RGX-111: RGX-111 is an investigational one-time AAV
Therapeutic for the treatment of severe Mucopolysaccharidosis Type
I (MPS I), using the NAV AAV9 vector to deliver the α-l-iduronidase
(IDUA) gene.
- A Phase I/II trial of RGX-111 for the treatment of MPS I is
fully enrolled with follow-up ongoing.
- REGENXBIO has recently completed the manufacture of
commercial-scale cGMP material using the NAVXpress platform process
at the REGENXBIO Manufacturing Innovation Center to support the
continued development of RGX-111.
- In February 2023, REGENXBIO
announced additional positive interim data from the Phase I/II
trial demonstrating that RGX-111 was well tolerated in eight
patients. Biomarker and neurodevelopmental assessments indicated an
encouraging CNS profile in patients dosed with RGX-111.
- REGENXBIO expects to complete analytical characterization of
the commercial-scale cGMP material and share additional updates on
program plans in the second half of 2023.

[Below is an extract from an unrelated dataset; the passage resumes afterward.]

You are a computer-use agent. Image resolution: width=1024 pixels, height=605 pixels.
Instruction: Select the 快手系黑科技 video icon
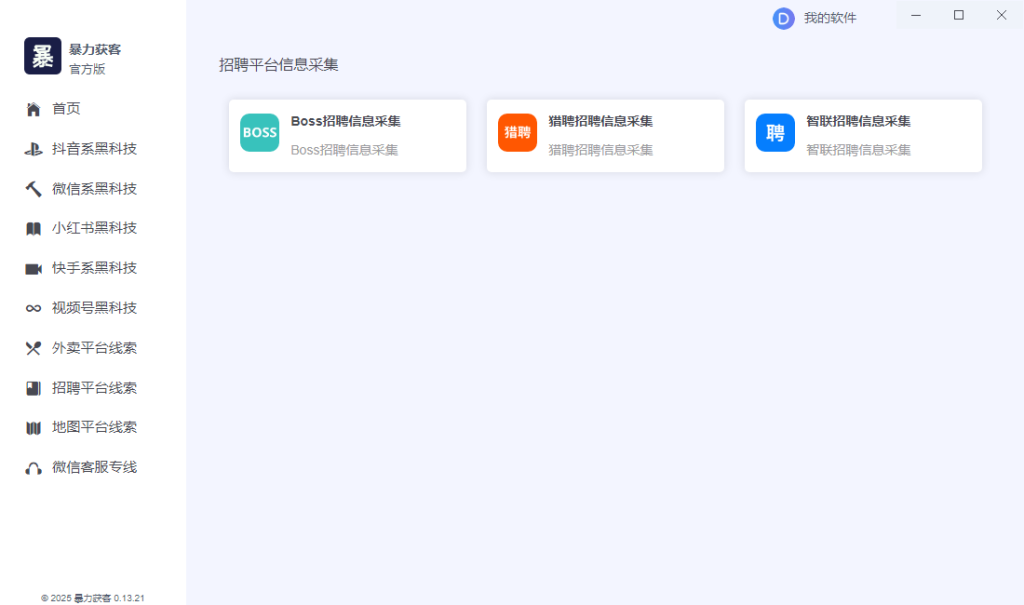point(33,268)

RGX-181: RGX-181 is an investigational one-time AAV
Therapeutic for the treatment of late-infantile neuronal ceroid
lipofuscinosis type 2 (CLN2) disease, a form of Batten disease,
using the NAV AAV9 vector to deliver the TPP1 gene directly to the
central nervous system.
- Physician investigators in Brazil continue with follow up for the first
child with CLN2 disease dosed with RGX-181 under a single-patient
investigator-initiated study.
- REGENXBIO plans to provide a program update by the end of
2023.
RGX-381: RGX-381 is an investigational one-time AAV
Therapeutic for the treatment of the ocular manifestations of CLN2
disease using the NAV AAV9 vector to deliver the TPP1 gene directly
to the retina.
- The Phase I/II first-in-human, open-label, dose-escalation
clinical trial of RGX-381 is on track to initiate in the second
quarter of 2023. The trial will evaluate the safety and
tolerability, as well as the effect on retinal anatomic and
functional outcomes, of the subretinal delivery of RGX-381 for the
treatment of ocular manifestations of CLN2 disease.
Operational Updates
- The REGENXBIO Manufacturing Innovation Center in Maryland is fully operational, producing GMP
bulk substance lots to support programs using the NAVXpress™
platform process. REGENXBIO is one of only a few gene therapy
companies worldwide with a GMP facility capable of production at
scales up to 2,000 liters.
-
- In 2023, REGENXBIO continues to utilize the facility to produce
commercial-scale cGMP material for its entire clinical pipeline and
performance qualification lots to support planned regulatory
filings for ABBV-RGX-314 and RGX-121.
NAV Technology Licensee Program Highlights
As of March 31, 2023, REGENXBIO's
NAV Technology Platform was being applied in one marketed product
and multiple clinical stage partnered programs, with the potential
to impact a broad range of therapeutic areas and disease
indications.
- Zolgensma®, a one-time AAV Therapeutic for the
treatment of spinal muscular atrophy (SMA), is a marketed product
utilizing REGENXBIO's NAV AAV9 vector. In April 2023, Novartis AG reported first quarter
2023 global sales of Zolgensma of $309
million.
- In February 2023, Rocket
Pharmaceuticals (Rocket) announced that the FDA granted
Regenerative Medicine Advanced Therapy (RMAT) designation to
RP-A501, for the treatment of Danon Disease, that will provide the
benefits of added intensive FDA guidance and expedited review
through the program's development. The initiation of a Phase II
pivotal trial is on track for the second quarter of 2023. As
previously disclosed, Rocket anticipates pursuing a single arm,
open-label trial with a biomarker-based composite endpoint and a
natural history comparator. RP-A501 is being developed as a
one-time gene therapy utilizing REGENXBIO's NAV AAV9 vector.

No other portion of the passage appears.